#### EXERCISE DESCRIPTION:
Please retype the data below exactly, stopping after the line with "Image resolution: width=1024" and skipping every picture.

THE RECORDS below:

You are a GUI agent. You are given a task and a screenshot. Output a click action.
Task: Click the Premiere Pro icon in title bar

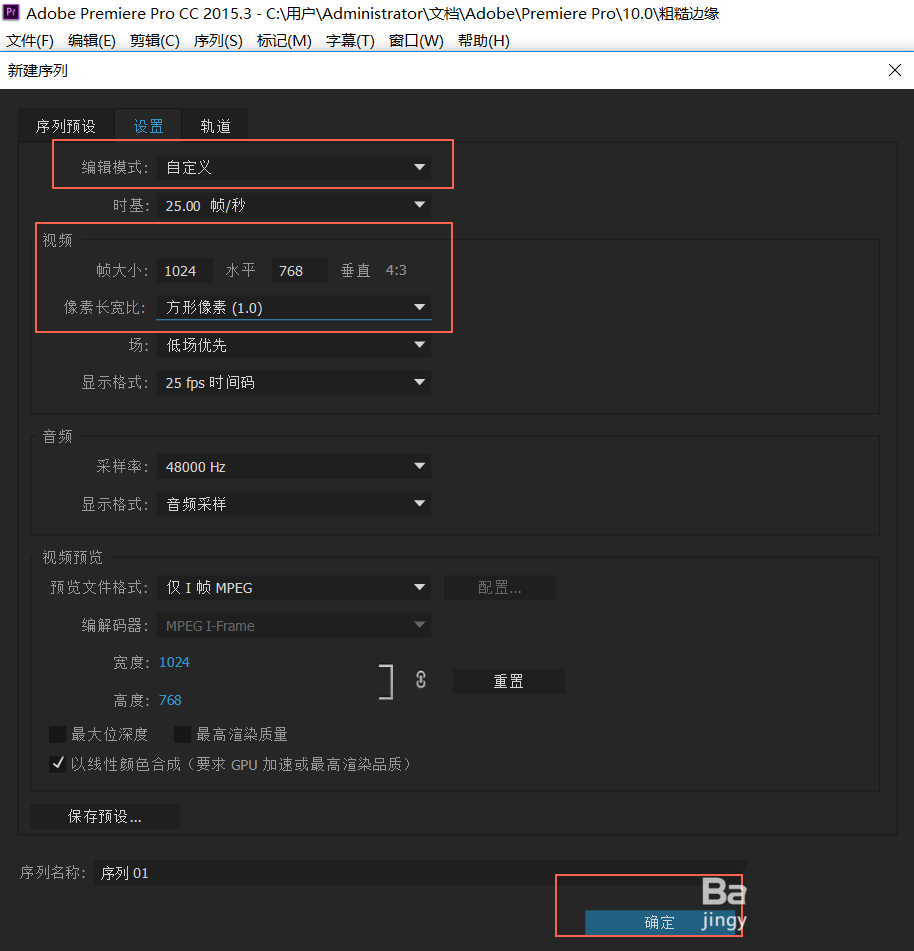12,13
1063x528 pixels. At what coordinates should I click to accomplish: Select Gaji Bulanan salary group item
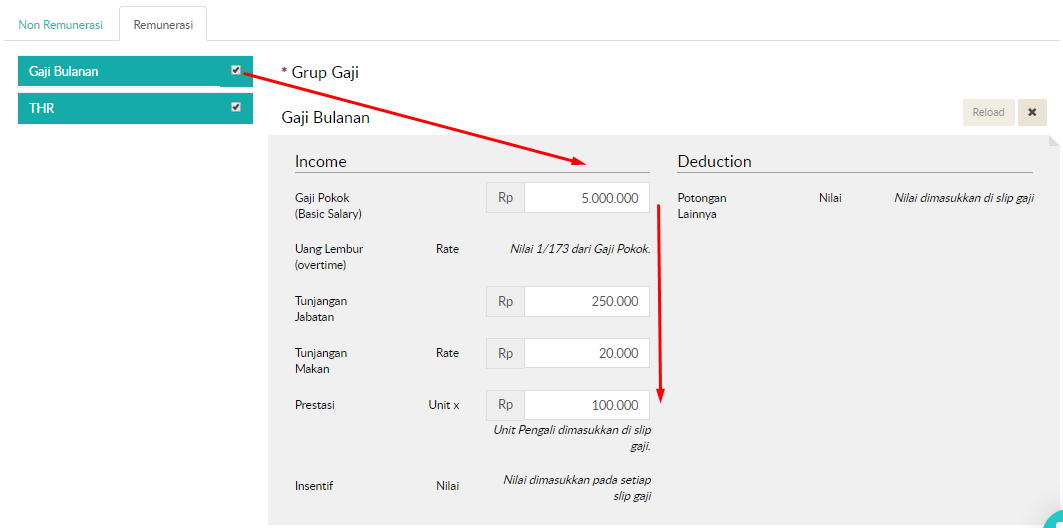[x=118, y=71]
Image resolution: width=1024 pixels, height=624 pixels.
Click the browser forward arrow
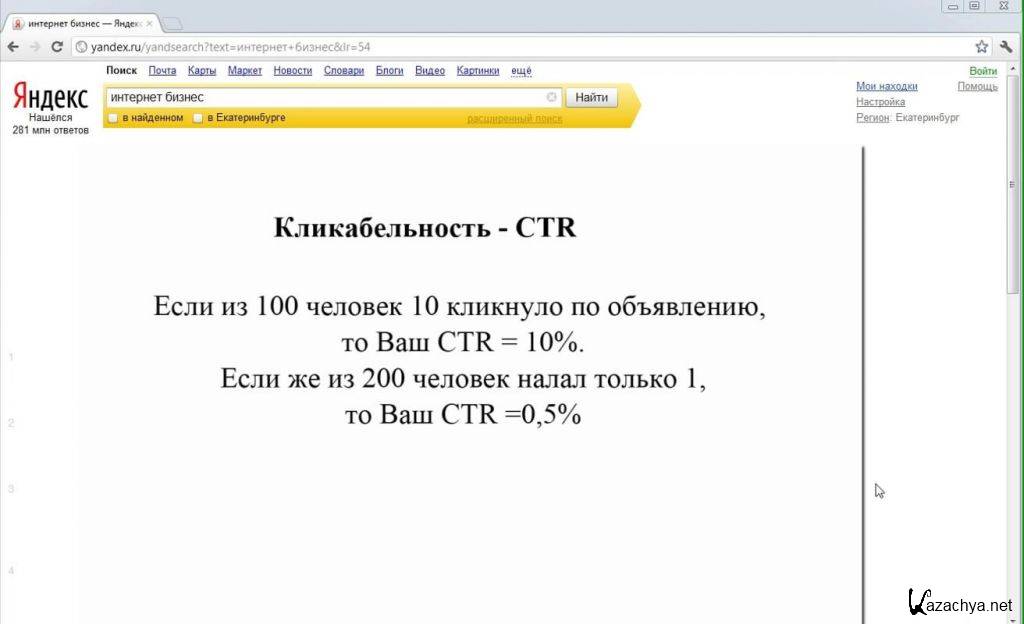[35, 46]
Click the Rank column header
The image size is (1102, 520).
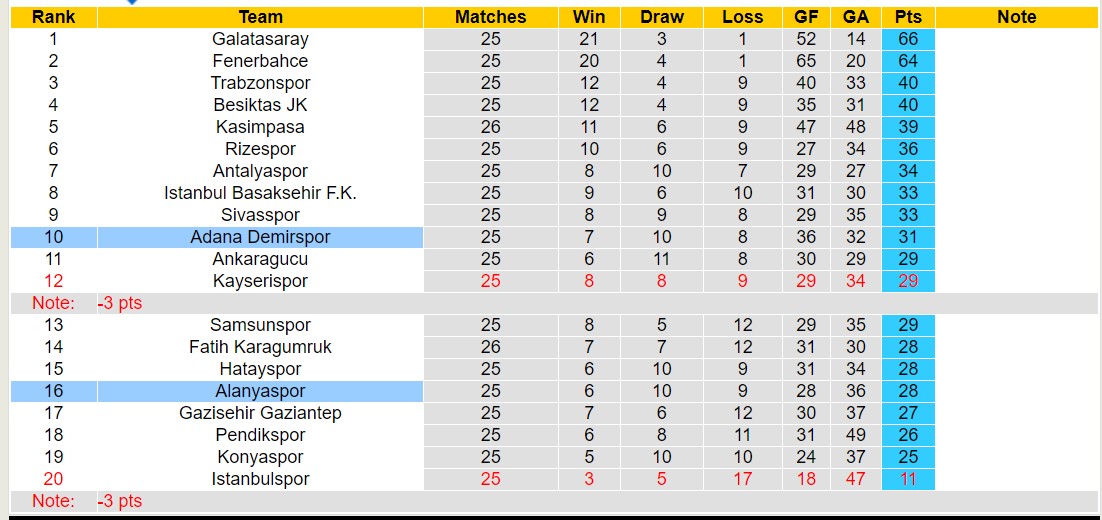pos(53,17)

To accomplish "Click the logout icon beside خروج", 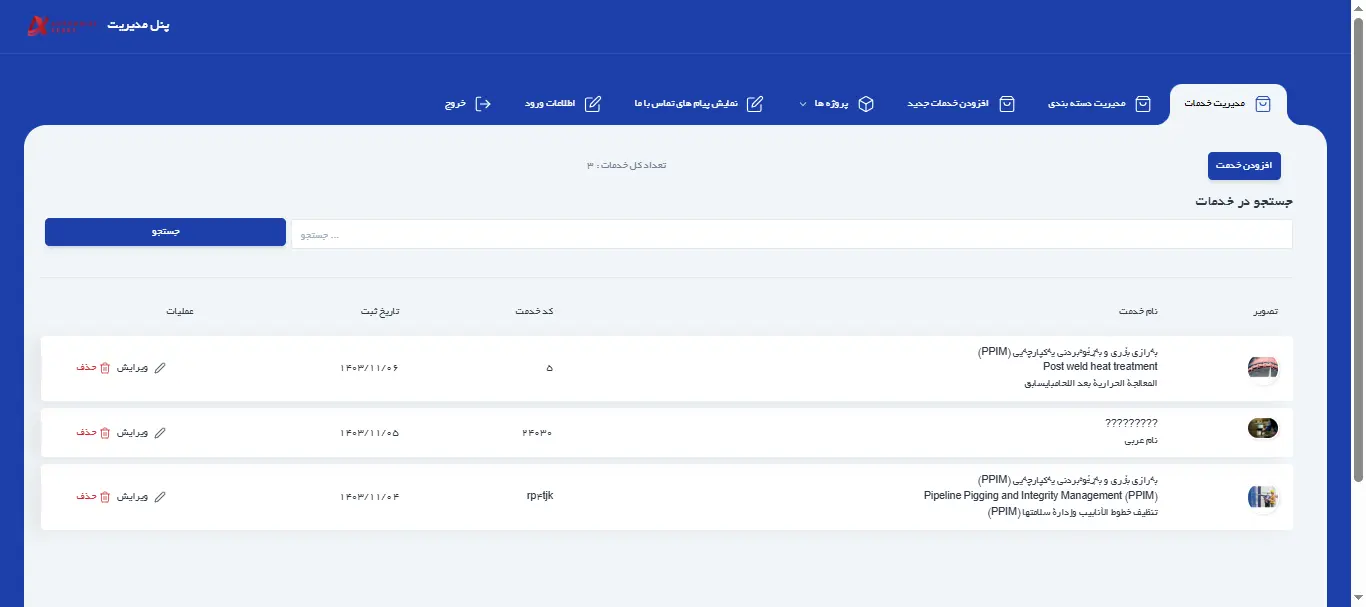I will tap(483, 104).
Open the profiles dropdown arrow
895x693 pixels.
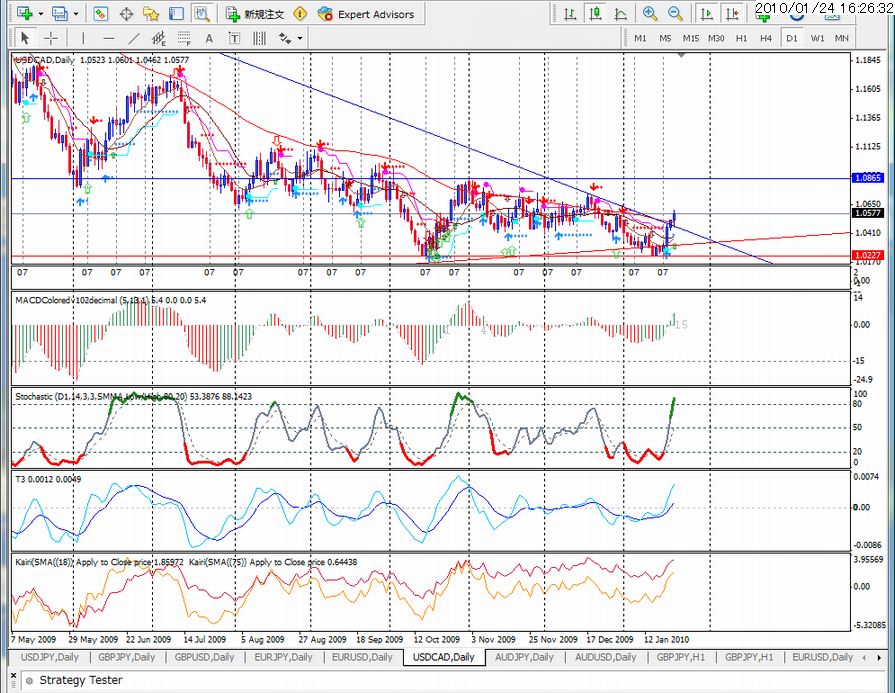pos(76,14)
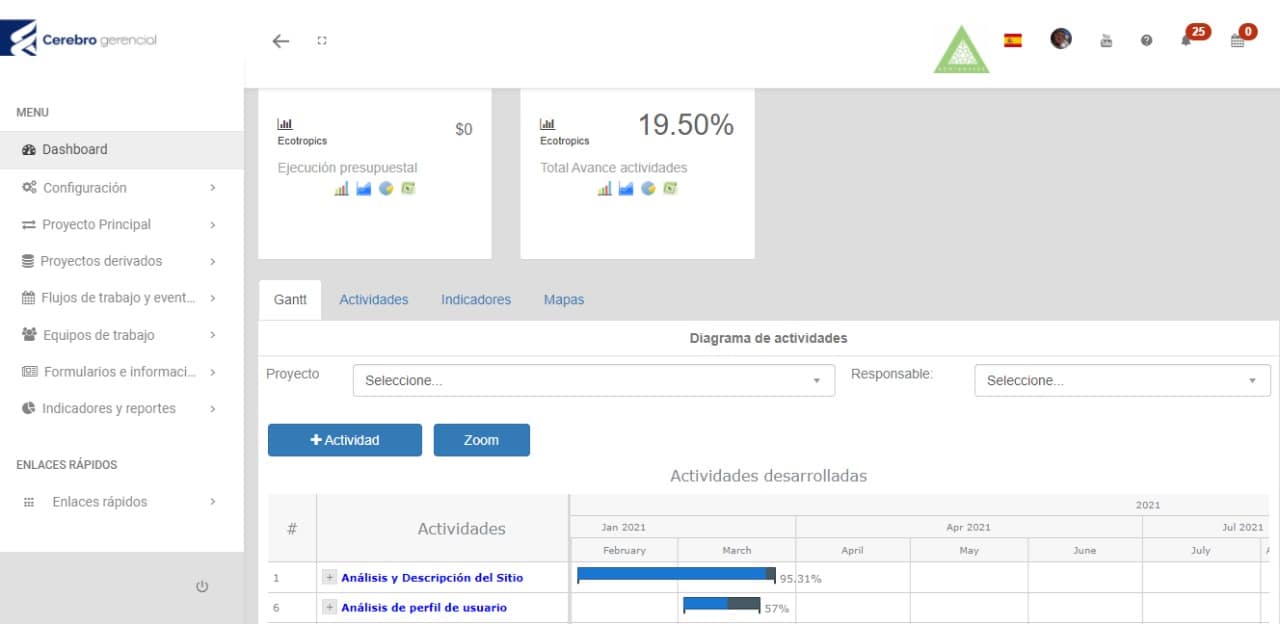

End of THE RECORDS.

#### RESULT:
You are a GUI agent. You are given a task and a screenshot. Output a click action.
Task: Click the Premiere Pro icon in title bar

12,13
1063x528 pixels. At what coordinates should I click to accomplish: Select Gaji Bulanan salary group item
[x=118, y=71]
Image resolution: width=1024 pixels, height=624 pixels.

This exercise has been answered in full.